Instructions to follow:
The lines to repeat are those below from the one containing "Invest Through SSS" down to the one containing "Bitcoin (292, 1763)", both included; reproduce them exactly and nothing else.

↓

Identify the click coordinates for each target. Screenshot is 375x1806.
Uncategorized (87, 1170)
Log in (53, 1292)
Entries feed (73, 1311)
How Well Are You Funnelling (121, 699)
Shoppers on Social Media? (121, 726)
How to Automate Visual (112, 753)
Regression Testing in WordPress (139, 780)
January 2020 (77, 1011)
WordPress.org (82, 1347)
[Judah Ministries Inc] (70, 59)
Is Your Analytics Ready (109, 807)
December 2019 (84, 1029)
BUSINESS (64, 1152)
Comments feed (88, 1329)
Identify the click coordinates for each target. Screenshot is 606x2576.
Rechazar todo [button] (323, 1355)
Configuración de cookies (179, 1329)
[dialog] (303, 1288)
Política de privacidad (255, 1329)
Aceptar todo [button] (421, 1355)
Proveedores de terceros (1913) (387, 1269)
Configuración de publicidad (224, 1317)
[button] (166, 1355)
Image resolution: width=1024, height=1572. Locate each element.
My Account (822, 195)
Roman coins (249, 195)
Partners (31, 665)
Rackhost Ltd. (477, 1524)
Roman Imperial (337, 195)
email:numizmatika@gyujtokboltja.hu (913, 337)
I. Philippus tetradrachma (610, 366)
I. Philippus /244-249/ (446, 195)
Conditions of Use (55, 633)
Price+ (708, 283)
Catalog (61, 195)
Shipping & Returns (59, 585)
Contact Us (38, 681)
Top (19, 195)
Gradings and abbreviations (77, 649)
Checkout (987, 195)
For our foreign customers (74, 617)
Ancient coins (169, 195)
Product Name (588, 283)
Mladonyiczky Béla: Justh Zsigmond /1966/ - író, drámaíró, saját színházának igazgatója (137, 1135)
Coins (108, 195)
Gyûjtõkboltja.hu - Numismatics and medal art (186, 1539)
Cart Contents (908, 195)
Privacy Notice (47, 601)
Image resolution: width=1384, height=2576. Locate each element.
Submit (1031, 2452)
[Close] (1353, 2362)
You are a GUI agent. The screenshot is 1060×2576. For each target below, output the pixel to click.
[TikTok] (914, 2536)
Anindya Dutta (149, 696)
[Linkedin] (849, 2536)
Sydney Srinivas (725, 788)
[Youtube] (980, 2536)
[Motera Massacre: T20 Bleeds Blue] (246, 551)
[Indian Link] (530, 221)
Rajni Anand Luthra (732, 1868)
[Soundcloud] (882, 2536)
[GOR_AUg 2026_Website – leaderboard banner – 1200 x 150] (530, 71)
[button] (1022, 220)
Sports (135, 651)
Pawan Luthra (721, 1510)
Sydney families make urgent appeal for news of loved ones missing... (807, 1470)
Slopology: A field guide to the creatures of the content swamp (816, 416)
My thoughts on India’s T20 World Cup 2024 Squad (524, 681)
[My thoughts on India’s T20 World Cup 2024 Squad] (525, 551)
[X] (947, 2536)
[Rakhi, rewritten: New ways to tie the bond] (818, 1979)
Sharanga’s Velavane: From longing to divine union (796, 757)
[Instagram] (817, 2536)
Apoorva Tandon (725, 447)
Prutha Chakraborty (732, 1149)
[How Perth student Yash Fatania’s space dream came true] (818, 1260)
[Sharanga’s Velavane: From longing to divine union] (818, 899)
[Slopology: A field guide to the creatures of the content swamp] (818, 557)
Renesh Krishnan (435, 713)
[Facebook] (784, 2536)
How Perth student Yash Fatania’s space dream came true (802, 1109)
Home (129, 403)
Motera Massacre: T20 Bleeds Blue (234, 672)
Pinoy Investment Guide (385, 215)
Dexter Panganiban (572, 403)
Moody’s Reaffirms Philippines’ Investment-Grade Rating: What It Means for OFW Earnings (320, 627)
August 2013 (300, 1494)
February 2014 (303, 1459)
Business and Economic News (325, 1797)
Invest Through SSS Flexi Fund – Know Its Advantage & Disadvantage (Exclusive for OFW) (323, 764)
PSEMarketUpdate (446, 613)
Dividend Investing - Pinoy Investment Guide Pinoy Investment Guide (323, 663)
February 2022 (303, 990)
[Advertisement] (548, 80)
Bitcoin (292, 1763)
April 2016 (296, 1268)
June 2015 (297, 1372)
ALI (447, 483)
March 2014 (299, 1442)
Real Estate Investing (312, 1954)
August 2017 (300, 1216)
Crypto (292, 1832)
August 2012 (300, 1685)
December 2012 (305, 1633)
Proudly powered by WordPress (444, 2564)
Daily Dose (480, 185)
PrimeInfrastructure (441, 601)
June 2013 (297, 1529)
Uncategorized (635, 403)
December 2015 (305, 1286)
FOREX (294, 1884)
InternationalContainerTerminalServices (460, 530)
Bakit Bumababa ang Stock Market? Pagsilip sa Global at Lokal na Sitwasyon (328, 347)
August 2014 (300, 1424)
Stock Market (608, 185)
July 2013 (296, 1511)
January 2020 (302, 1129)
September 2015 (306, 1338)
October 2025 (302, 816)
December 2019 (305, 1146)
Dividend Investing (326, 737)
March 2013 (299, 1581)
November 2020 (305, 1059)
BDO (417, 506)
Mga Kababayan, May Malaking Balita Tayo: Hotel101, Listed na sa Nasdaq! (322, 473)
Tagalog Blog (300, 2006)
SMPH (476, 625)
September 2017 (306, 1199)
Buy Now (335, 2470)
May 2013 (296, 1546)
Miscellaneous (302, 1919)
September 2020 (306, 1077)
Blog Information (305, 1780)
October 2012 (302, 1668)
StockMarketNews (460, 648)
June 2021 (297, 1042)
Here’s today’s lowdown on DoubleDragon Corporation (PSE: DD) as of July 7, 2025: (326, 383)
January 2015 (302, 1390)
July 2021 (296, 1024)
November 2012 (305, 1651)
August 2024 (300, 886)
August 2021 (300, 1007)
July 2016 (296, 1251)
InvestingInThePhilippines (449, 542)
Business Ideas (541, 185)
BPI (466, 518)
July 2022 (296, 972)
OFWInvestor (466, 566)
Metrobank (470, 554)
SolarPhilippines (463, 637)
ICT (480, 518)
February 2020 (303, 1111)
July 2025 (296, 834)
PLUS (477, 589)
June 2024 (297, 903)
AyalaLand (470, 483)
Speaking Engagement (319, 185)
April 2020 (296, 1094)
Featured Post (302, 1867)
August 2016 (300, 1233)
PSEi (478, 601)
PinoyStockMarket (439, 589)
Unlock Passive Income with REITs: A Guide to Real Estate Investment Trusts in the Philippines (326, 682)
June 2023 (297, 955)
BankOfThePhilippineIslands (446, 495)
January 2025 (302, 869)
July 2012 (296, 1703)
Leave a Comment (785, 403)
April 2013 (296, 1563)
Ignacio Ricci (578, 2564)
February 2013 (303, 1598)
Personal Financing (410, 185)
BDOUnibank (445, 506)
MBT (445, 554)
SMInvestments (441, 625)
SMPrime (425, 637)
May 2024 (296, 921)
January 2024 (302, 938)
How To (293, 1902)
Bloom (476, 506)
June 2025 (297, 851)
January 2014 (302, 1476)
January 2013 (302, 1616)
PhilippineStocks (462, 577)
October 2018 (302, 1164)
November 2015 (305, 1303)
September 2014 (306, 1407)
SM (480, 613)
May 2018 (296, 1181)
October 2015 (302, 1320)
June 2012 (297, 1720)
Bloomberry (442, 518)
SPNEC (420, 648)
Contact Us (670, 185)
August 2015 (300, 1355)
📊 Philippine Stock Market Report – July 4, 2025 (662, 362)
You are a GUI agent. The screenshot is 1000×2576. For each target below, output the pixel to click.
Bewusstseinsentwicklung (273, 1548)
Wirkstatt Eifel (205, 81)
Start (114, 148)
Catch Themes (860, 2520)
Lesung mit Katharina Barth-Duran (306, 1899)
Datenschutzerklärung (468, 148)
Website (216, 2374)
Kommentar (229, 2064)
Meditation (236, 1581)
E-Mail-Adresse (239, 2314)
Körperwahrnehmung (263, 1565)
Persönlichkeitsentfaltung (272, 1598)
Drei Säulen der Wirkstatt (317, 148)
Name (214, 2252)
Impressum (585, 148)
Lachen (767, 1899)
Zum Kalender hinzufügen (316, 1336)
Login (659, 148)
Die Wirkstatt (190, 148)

↑

Answer space:
Invest Through SSS Flexi Fund – Know Its Advantage & Disadvantage (Exclusive for OFW) (323, 764)
PSEMarketUpdate (446, 613)
Dividend Investing - Pinoy Investment Guide Pinoy Investment Guide (323, 663)
February 2022 (303, 990)
[Advertisement] (548, 80)
Bitcoin (292, 1763)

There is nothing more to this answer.